請根據下方的擷取文字回答:以前住在「我」前屋的張婆往「我」口袋裏塞了什麼?

擷取文字:
▬▬▬▬▬▬
寒暄了一陣,又得坐回席中。那些關注的目光一直在身旁纏繞,繞得心裏暖意洋洋,溫情滿懷。
傍晚,將要離開,在必經的村口站了好多的人。走過時,以前住我前屋的張婆急急地走到自己開的小店裏抓了一袋花生塞到我口袋;同齡的童年的夥伴斐站在人羣后羞怯地對我笑笑點頭,他看上去有滄桑的痕跡,但笑容依然如昨日的燦爛;那些大嬸大媽總是笑着去抱我女兒,不時在口袋裏塞上各種自家炒的特產;還聽到有人以長輩的身份津津樂道我小時那些調皮的趣事。
我一路靜靜地走過,臉上露着笑,和他們招呼着,心裏卻思潮翻涌。不長的路,讓我忽然深切地懂得什麼叫鄉親,什麼叫鄉情!
家鄉,我這些年很少觸摸的家鄉,那些平整的水泥道、一棟棟新矗立的樓房展示着新農村建設的成果,也改變了記憶中故鄉的印象,還有那一張張已然陌生的臉,多少讓我心裏有一點惆悵和一絲憂傷,心底似乎有着不被家鄉認可的沮喪。然而,走進故鄉,走進那些真誠的微笑,我又猛然發現,雖然歲月漸老,但,不老的仍是那鄉情,濃濃的、無邊的、籠罩我一生的鄉情。
▬▬▬▬▬▬
所附記錄:
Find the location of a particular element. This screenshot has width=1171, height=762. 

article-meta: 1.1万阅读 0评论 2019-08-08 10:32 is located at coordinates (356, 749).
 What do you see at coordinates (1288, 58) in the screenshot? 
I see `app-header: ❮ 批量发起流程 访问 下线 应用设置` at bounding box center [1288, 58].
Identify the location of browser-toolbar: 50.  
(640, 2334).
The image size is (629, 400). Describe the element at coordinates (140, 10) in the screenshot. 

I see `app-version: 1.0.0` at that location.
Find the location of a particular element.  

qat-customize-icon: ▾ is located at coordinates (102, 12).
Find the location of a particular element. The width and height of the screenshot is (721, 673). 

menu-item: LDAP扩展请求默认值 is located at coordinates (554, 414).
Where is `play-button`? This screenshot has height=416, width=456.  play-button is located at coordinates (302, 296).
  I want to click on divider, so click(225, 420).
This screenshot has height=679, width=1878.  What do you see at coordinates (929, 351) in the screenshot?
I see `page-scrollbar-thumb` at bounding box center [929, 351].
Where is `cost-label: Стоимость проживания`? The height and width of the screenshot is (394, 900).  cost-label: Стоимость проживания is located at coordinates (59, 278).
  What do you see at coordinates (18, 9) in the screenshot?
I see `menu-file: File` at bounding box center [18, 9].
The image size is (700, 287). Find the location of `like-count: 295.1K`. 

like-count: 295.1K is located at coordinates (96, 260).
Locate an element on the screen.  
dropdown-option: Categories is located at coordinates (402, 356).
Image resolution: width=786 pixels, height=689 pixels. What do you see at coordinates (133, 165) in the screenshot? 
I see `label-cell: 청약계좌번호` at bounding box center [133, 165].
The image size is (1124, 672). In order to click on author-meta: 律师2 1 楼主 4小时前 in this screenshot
▬▬▬▬▬▬
結果: 一袋花生。